Why do digital archaeology? I’ve heard SGX war working also on newer kernels >3.12
The 3.2 kernel is pre-DRM, and it had full support for SGX. 3.8+ kernels use the new DRM kernel infrastructure, which is quite different. TI put their SGX development resources into the newer 3.12+ kernels, so that is where you should start looking. There is also a set of patches against the 3.8 kernel to add the SGX node to the device tree and enable a needed clock. I’m not sure what the current state of SGX support is in the 3.14 kernel tree.
My understanding is that you must use Qt Embedded to interface with the SGX 3.8/3.12/3.13 kernel driver to receive the pixmaps generated with the rendered scene. I was looking into putting together an image with everything set up for EGL, but I just haven’t had the time. Debian sticks to open source everything, so you won’t see the proprietary PowerVR software in a base Debian distro package. You’ll have to mess around a bit to get all of the pieces built and working: patched kernel, SGX libs and kernel module, and Qt Embedded.
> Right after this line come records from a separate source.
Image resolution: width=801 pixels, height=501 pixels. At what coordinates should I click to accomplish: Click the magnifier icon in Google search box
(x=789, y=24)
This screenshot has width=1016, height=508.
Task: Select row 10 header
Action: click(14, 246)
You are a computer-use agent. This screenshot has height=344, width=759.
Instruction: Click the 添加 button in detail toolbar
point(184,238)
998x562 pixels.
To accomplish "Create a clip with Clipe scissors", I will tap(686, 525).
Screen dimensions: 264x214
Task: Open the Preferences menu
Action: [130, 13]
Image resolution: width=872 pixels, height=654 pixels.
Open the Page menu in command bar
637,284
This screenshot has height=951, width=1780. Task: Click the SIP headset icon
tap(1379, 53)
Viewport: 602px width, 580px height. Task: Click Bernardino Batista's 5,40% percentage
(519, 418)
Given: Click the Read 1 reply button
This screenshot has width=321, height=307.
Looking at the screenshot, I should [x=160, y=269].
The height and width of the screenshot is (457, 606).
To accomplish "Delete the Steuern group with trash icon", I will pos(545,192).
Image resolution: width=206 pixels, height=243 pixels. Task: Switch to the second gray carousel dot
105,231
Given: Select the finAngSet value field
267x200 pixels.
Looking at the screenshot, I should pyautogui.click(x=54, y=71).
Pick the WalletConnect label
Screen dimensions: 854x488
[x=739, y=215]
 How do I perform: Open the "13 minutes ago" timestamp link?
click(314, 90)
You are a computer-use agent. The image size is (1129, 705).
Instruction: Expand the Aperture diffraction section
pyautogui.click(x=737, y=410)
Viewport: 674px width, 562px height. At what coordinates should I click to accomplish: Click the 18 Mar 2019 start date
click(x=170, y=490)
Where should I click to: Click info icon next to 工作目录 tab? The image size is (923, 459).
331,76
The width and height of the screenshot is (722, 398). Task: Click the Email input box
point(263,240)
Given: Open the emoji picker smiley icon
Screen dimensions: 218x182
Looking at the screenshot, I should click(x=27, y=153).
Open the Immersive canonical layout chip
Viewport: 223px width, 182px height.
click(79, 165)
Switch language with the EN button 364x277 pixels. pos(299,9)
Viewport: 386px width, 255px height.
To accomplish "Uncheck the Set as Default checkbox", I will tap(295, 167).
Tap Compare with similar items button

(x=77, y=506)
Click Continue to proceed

Robert has a lot of good info on this in the comments section of the BBB’s eewiki page, so that is where I’d look to get a better idea of what you’re up against:
http://eewiki.net/display/linuxonarm/BeagleBone+Black+Comments
Oh, and if you’d like to give the 3.2 kernel a shot, I’d suggest pulling the kernel out of the Rowboat Android source tree. They use 3.2 in that for SGX acceleration.
It’s OpenGLES, not OpenGL…
@denix & @Andrew_Henderson Thanks. Was trying to run Minecraft on the BBB and I finally got LWJGL sorted out, but it was god awful slow, and I figured Open GL would be the next step. Least I knew before I started poking on it again. Any chance I could get Retroplayer XBMC working if it relies on Open GL calls, or is that a long shot as well?
the SoC doesn’t have hw accelerated codecs, so you’ll be limited to whatever the ARM can handle codec wise.
So GLES would only help with the flashy UI.